▶ _ACTIVITY_:
Translate into Spanish this sentence from the essay about moving from EPROMs to AI: "The erase cycle took about 20 minutes under a UV lamp."

▶ _DOCUMENT PASSAGE_:
──────

From 1s and 0s to AI: A Long Walk

I burned my first program into a UV-erasable EPROM sometime in the mid-1980s. The erase cycle took about 20 minutes under a UV lamp. The write cycle took maybe three minutes. If I had a typo, I started over. Not a "recompile and re-run" kind of start over. A "put the chip back under the lamp, wait 20 minutes, then try again" kind of start over.

That is where this walk starts. It ends at sub-agents that spawn sub-agents on the fly, pulling from context windows that would have sounded like science fiction from the EPROM bench. The distance between those two points is not a linear progression. It is a series of thresholds, each one crossed when nobody was entirely sure the crossing was possible.

The init stack era

The early part of my career was low-level embedded work. You were close to the metal. You knew where every byte lived. The initialization sequence — setting up memory, configuring registers, getting the chip to a known state before anything useful happened — was yours to write and yours to debug when it went wrong.

This was not abstract programming. A mistake in the init stack meant the system came up in an undefined state, and undefined states have a way of being very creative about how they fail. Undefined does not mean "probably fine." It means the chip is doing something, you just do not know what, and finding out requires a logic analyzer and patience.

──────

▶ _GIVEN ENTRIES_:
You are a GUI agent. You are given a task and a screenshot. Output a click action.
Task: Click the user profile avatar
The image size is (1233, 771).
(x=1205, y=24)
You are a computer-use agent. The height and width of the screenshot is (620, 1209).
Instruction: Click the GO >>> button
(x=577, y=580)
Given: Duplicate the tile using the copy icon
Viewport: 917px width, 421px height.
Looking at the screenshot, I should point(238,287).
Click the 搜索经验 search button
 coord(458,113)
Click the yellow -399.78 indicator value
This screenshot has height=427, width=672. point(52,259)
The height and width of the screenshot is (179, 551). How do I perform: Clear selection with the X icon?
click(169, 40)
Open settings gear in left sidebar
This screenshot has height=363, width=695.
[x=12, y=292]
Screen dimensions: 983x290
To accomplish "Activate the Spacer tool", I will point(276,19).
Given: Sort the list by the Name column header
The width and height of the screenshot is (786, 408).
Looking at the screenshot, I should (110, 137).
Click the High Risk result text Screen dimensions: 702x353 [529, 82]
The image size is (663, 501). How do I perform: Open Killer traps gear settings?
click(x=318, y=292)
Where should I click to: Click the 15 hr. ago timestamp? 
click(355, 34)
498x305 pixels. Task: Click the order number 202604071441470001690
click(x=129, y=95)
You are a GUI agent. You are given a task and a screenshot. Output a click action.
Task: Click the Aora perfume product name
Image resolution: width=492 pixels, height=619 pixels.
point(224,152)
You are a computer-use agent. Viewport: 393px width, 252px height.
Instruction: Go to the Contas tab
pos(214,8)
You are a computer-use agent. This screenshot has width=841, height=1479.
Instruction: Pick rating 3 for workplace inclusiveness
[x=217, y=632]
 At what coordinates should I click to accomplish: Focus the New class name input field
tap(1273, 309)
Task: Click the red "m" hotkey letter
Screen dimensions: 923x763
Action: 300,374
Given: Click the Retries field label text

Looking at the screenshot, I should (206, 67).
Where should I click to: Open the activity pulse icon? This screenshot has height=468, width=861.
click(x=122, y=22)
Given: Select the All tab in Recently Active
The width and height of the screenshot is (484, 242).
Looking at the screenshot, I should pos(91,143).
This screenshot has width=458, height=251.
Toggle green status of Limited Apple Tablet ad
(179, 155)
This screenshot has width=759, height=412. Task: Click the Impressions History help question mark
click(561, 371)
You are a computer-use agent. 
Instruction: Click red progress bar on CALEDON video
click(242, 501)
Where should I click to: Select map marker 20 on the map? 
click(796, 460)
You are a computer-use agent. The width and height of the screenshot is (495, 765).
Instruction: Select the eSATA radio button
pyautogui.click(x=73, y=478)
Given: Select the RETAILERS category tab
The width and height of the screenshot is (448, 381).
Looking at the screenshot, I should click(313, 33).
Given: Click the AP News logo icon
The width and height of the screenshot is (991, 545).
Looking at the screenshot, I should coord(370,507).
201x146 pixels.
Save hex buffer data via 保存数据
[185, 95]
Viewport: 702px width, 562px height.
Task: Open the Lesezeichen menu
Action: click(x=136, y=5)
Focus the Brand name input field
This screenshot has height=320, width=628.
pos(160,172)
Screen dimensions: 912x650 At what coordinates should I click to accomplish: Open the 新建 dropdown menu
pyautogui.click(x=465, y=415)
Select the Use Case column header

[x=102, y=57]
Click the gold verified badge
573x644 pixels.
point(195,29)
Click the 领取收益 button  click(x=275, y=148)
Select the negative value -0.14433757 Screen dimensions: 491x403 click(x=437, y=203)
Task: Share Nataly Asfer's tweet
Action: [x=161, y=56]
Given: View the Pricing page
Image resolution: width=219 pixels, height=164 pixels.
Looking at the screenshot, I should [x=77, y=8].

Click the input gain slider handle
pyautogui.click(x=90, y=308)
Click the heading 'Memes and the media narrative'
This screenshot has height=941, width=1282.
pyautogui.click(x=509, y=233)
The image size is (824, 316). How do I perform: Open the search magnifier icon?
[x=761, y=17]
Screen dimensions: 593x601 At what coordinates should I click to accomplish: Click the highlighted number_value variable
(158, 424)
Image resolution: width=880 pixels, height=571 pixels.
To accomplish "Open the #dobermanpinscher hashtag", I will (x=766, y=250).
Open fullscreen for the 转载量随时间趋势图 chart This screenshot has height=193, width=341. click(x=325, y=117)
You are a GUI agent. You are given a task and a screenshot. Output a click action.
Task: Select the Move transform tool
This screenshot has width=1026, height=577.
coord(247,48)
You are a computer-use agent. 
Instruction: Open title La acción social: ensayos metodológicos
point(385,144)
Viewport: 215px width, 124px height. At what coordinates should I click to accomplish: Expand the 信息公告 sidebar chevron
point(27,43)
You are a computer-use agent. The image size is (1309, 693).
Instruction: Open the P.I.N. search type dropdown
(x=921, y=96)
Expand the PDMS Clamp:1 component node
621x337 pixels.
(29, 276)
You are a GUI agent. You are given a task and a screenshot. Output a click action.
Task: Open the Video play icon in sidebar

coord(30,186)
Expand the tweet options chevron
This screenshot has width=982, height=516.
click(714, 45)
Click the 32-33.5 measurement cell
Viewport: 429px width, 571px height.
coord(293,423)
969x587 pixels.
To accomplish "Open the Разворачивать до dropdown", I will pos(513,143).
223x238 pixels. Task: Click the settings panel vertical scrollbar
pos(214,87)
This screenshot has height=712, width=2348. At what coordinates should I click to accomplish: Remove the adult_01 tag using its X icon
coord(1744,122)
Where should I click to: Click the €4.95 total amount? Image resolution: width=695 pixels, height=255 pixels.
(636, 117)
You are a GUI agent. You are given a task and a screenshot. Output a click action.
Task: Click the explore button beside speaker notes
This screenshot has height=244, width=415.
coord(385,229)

──────

▶ _REPLY_:
El ciclo de borrado tardaba unos 20 minutos bajo una lámpara UV.